Photos courtesy of GoRunway^
Dundas has been creative director since 2008 and in his seven years has offered various versions of potent, powerful, ethereal and, at times androgynous wardrobes. For autumn/winter he presented an outstanding collection that all at once embodied the spirit of the brand, Dundas and today’s woman. It was talent defining and hauntingly precise. Black and white monochrome prints paid homage to the house’s longest design pillar, while high-bohemia and seductive gowns in spirited colours celebrated Dundas’ era, and then wearable silhouettes such as tailored suits and structured over-coats nodded towards the functionality currently rife on the catwalks. The dark palette of midnight blues, bottle green and black allowed for flashes of blue, blood red and greens running throughout.

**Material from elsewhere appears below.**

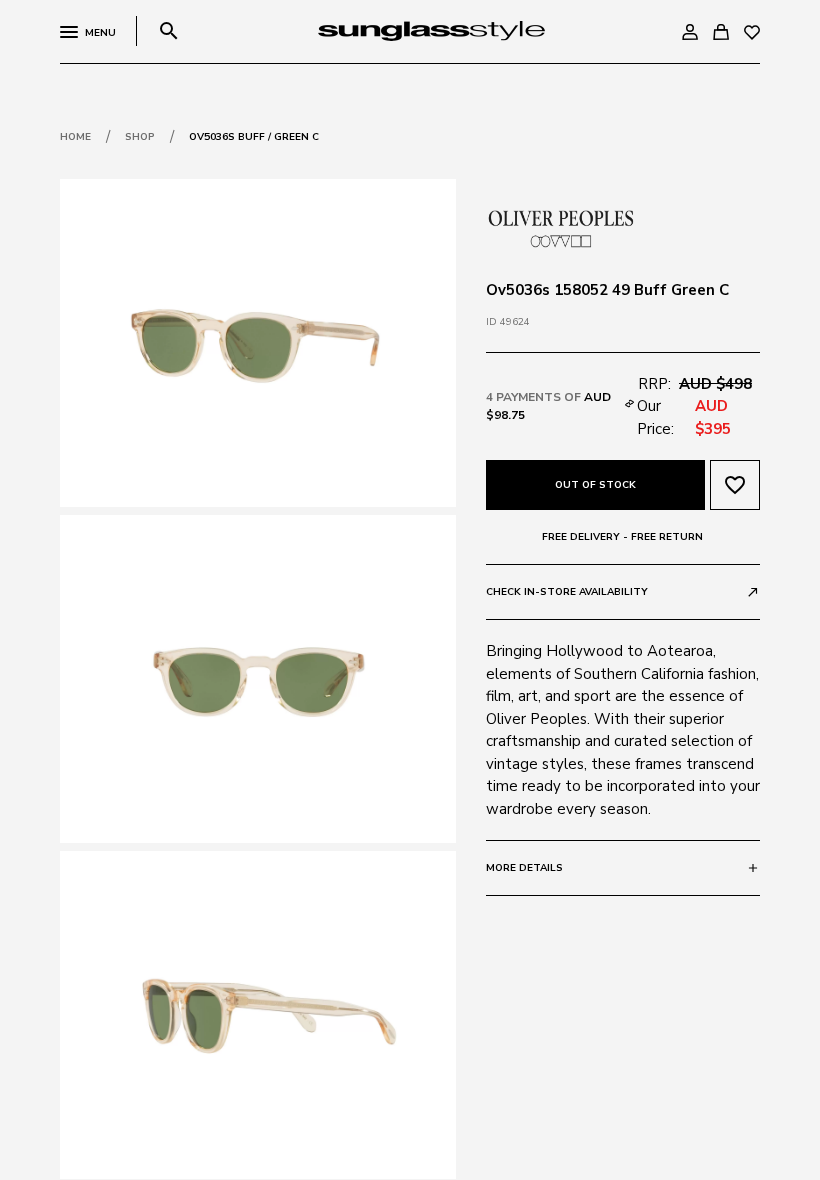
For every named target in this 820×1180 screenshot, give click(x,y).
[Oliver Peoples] (561, 227)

Photos courtesy of GoRunway^
‘Peter Dundas explores a glistening starry night, celebrating the symbols of astrology and the unforeseen powers they behold. The dandyism of Jimmy Page and the glam-goth style of Stevie Nicks electrify the looks and the set the vibe,’ read the show notes. ‘Graphic black and white undulates at the centre of this collection, marking it with a modern urbanity, while also rendering homage to Emilio Pucci’s own black and white collection of the late 1950s.’ And on turning over the page we found a final farewell and thank-you letter signed by the designer himself. It’s official: Dundas' era of sex-appeal, sports lux and free-thinking high-end hippie is over. But we’re left with no fear for the Norwegian designer for he has already proven that that infinite starry sky is all his.